1 John 3:1, “See how great a love the Father has bestowed upon us, that we should be called children of God.” 

How great a love, that God calls us his children.  How great a love that a birth parent gives her child life.  How great a love a birth parent rejects the absolute right our society has given her by calling it her moral right to choose, and decides her child also has a right to life, liberty and the pursuit of happiness.  How great a love that a birth parent, contrary to every message the world is sending, decides the life of her baby trumps her “right to choose”.   How great a love a birth parent has for a child to make a choice out of the best interest for her child and places that child for adoption.  How great a love a couple has when they look beyond impoverishment, drug abuse, violence, race, culture, genetics and disabilities and calls an adopted child, “their own”. 

            Finally, adoption means that we may have to suffer now and experience glory later. 

Romans 8:22-23, “The whole creation has been groaning together in the pains of childbirth until now.  And not only the creation, but we ourselves, who have the firstfruits of the Spirit, groan inwardly as we wait eagerly for adoption as sons, the redemption of our bodies”.
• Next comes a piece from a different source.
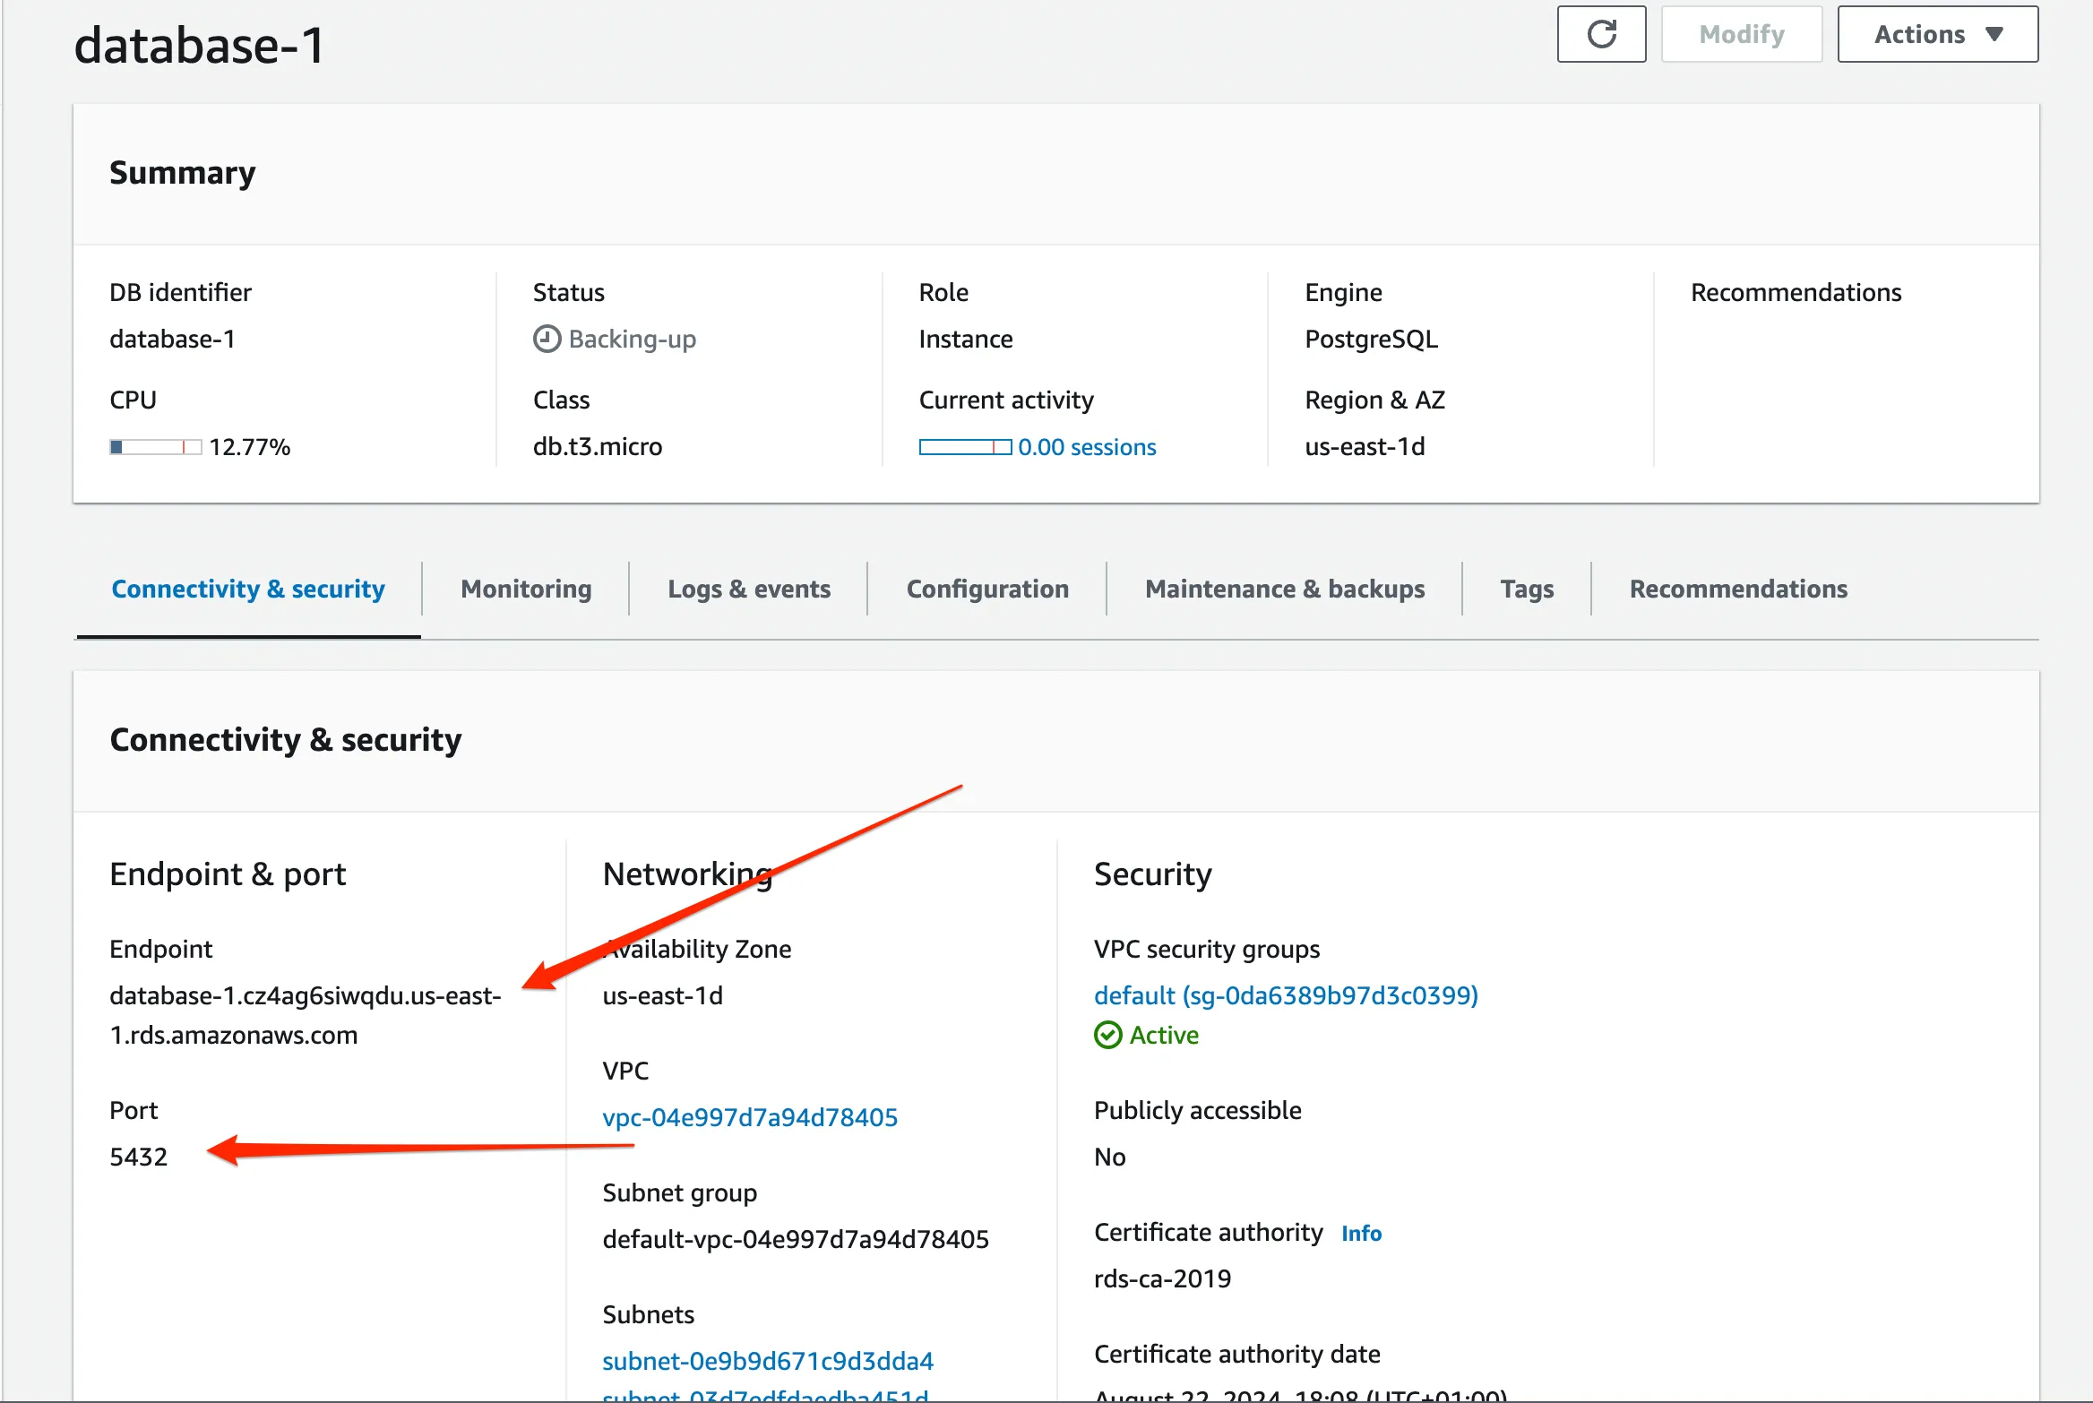Select the Recommendations tab
Viewport: 2093px width, 1403px height.
[x=1738, y=589]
I am quite certain the majority of you have a story of groaning as you wait for the full-experience of your adoption – the resurrection of our bodies.  No more heart disease (physical and emotional), cancer, cholesterol, calories, hip replacements, or arthritis.  Looking a little further, isn’t it interesting how the Apostle Paul compares these groanings to childbirth?  Oh, the pains associated with conceiving, bearing and raising children.  The path toward adopting children also comes with much groaning.  State, federal and international red-tape; home-studies, FBI fingerprints, paperwork, background checks, reference checks, blood tests and an overall vulnerability that leaves some feeling downright victimized.  This path is often littered with great hopes and even greater disappointments; a loss of control; feelings of helplessness and frustration.  Groaning indeed.  However, lest we forgot, the path God traveled to adopt his children is littered with persecution, beatings, hunger, imprisonment, and blood. Our groaning is not done in futility but in eager anticipation, whether it is the adoption of a child (I have yet to see an earthly adoption covered in blood) or the promise of future grace.   May it never be far from our hearts and minds that, “Our present sufferings are not worth comparing to the glory that will be revealed to us”.  (Rom. 8:18)   
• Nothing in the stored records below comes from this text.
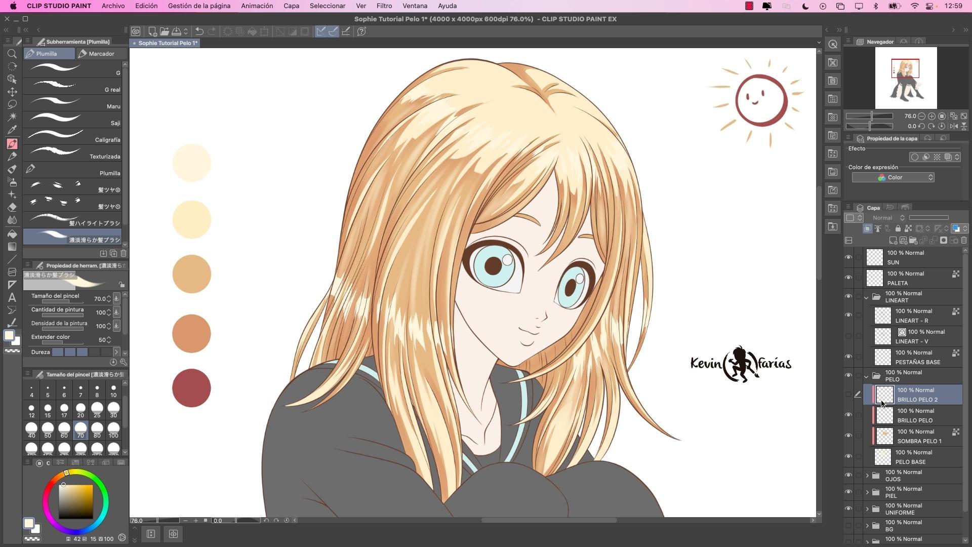Select the Fill bucket tool
The image size is (972, 547).
(12, 234)
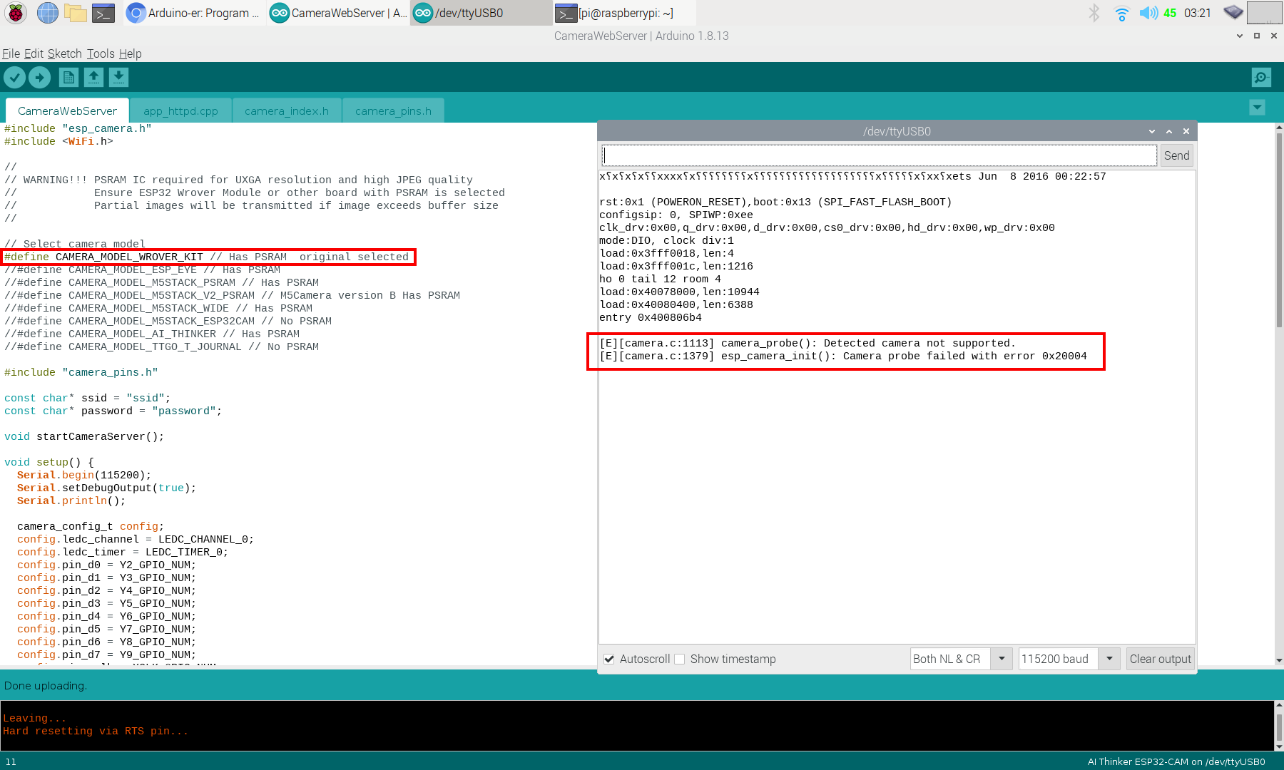Viewport: 1284px width, 770px height.
Task: Save the sketch via the toolbar icon
Action: click(118, 77)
            Despite a path soaked with the very blood of God’s own Son, God chose to adopt us into his family.  Despite this path of adoption soaked with inconveniences, money, time, disappointment, sorrow, commitment, and various other encumbrances, I wonder if this church might be a church soaked in the culture of adoption.  What if the church embraced a culture of adopting children, with all the incumbent expenses and efforts, as a glorious display of our thankfulness and assurance of our position in God’s kingdom on earth and in heaven? What if this culture of adoption, the pondering of adoption, or the supporting of adoption, displayed the authority and influence of a life empowered by the Holy Spirit?

1 Thessalonians 1:4-5, “For we know, brothers loved by God, that he has chosen you, because our gospel came to you not simply with words, but also with power, with the Holy Spirit and with deep conviction.” 
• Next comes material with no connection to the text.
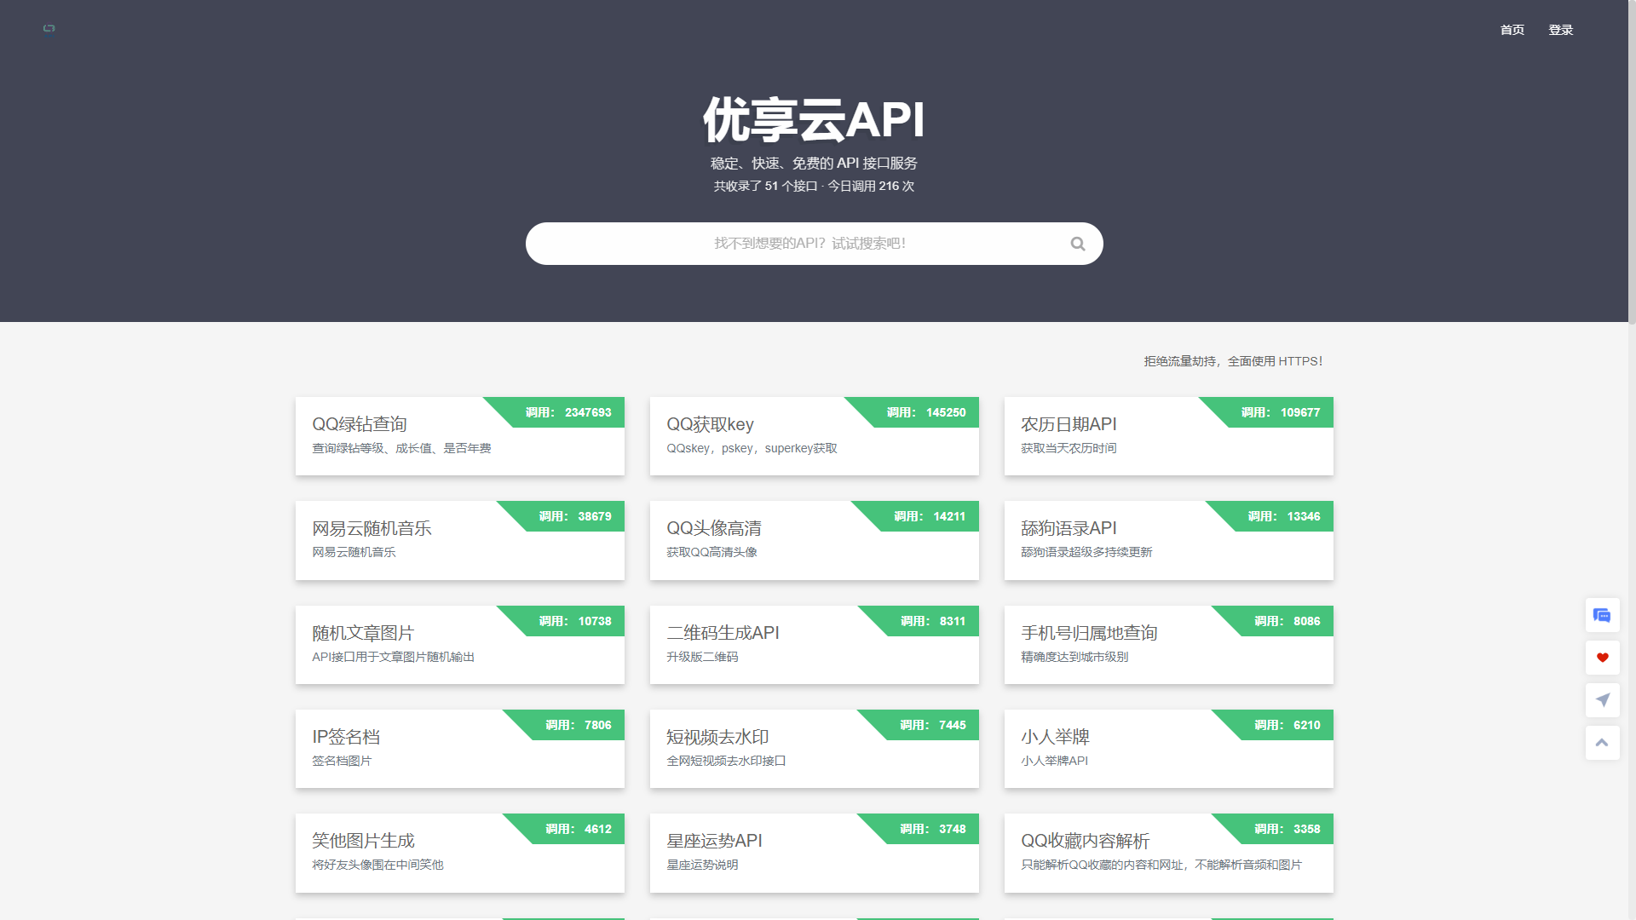This screenshot has width=1636, height=920.
Task: Open the 二维码生成API card
Action: [723, 632]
What if the church, out of our deep and lasting satisfaction in Christ, made decisions that show the supreme worth and glorious riches of our adoption? What if, out of our unspeakable joy as God’s chosen ones, we make decisions contrary to our American culture?  Could it be that a culture of adoption exalts God’s name, high and lifted up and displays his glory among the nations? May Faith Lutheran Church of Hamilton, Montana display the glory of God in the face of Christ Jesus as you embrace a culture of adoption; unspeakable joy in your adoption as a child of God and the adoption of children to the glory of God.  In the words of Eph. 3:20-21, may we all be a testimony “to him who is able to do immeasurably more than all we can ask or imagine, according to his power that is at work within us, to him be glory in the church and in Christ Jesus throughout all generations, for ever and ever! Amen!”